WHAT TO WORK ON
The answer should be each line of the records that contains the word "will"; please copy them all.

DATA PROVIDED
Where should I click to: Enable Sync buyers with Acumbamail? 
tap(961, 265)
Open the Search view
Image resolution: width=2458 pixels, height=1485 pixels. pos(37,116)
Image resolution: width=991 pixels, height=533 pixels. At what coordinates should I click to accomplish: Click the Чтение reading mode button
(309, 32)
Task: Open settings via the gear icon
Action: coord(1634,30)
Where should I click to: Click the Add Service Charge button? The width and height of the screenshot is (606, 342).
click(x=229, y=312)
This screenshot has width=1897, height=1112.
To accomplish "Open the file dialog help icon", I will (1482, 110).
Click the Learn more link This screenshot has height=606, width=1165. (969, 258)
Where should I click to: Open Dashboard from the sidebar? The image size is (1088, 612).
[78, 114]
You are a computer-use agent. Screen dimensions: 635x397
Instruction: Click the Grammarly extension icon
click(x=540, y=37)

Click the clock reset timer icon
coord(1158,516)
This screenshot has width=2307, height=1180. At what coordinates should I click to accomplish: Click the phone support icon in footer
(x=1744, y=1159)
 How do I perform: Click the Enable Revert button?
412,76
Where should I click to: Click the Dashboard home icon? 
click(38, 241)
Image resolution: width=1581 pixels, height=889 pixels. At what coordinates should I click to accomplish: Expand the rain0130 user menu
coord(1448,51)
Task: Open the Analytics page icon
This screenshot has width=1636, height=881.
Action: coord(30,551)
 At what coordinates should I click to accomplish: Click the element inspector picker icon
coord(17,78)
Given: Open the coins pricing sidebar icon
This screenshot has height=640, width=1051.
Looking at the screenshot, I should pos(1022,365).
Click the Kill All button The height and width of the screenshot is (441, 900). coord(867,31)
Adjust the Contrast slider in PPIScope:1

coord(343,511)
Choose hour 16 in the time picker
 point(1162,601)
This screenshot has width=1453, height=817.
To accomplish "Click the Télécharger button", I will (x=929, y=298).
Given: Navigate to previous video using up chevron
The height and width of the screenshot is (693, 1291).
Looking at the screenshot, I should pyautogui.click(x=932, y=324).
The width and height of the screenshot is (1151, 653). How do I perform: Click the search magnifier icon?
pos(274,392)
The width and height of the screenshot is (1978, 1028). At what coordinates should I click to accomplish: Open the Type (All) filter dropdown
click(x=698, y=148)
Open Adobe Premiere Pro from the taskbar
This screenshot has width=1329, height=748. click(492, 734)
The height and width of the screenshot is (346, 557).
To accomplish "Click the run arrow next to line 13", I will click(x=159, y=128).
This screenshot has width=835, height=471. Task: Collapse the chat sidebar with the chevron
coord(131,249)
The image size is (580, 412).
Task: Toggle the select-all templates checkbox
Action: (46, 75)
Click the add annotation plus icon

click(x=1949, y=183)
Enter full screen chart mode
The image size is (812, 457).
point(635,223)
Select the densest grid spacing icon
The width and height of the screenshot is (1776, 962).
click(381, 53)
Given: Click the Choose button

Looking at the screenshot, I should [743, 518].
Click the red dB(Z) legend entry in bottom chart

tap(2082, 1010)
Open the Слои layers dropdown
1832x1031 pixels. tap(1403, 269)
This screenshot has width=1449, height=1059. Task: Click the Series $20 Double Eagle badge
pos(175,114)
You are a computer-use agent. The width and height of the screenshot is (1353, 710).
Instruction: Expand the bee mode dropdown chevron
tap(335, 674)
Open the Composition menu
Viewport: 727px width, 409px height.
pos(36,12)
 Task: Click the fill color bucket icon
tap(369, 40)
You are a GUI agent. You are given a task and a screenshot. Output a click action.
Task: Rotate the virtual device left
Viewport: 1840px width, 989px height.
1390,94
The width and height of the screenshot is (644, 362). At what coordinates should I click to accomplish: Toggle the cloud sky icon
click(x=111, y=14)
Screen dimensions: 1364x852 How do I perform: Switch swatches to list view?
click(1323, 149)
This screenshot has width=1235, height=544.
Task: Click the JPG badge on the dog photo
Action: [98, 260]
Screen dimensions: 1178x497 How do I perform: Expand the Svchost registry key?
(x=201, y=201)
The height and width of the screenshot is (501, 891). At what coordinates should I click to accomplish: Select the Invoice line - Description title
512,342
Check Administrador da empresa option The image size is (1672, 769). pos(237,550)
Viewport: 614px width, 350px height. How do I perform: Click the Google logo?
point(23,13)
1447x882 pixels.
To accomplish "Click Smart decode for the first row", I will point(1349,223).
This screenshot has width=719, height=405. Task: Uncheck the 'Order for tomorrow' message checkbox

OUTPUT
To accomplish "Open the file dialog help icon", I will (1482, 110).
To accomplish "Click the Télécharger button", I will (x=929, y=298).
To accomplish "Click the run arrow next to line 13", I will click(x=159, y=128).
To accomplish "Click Smart decode for the first row", I will point(1349,223).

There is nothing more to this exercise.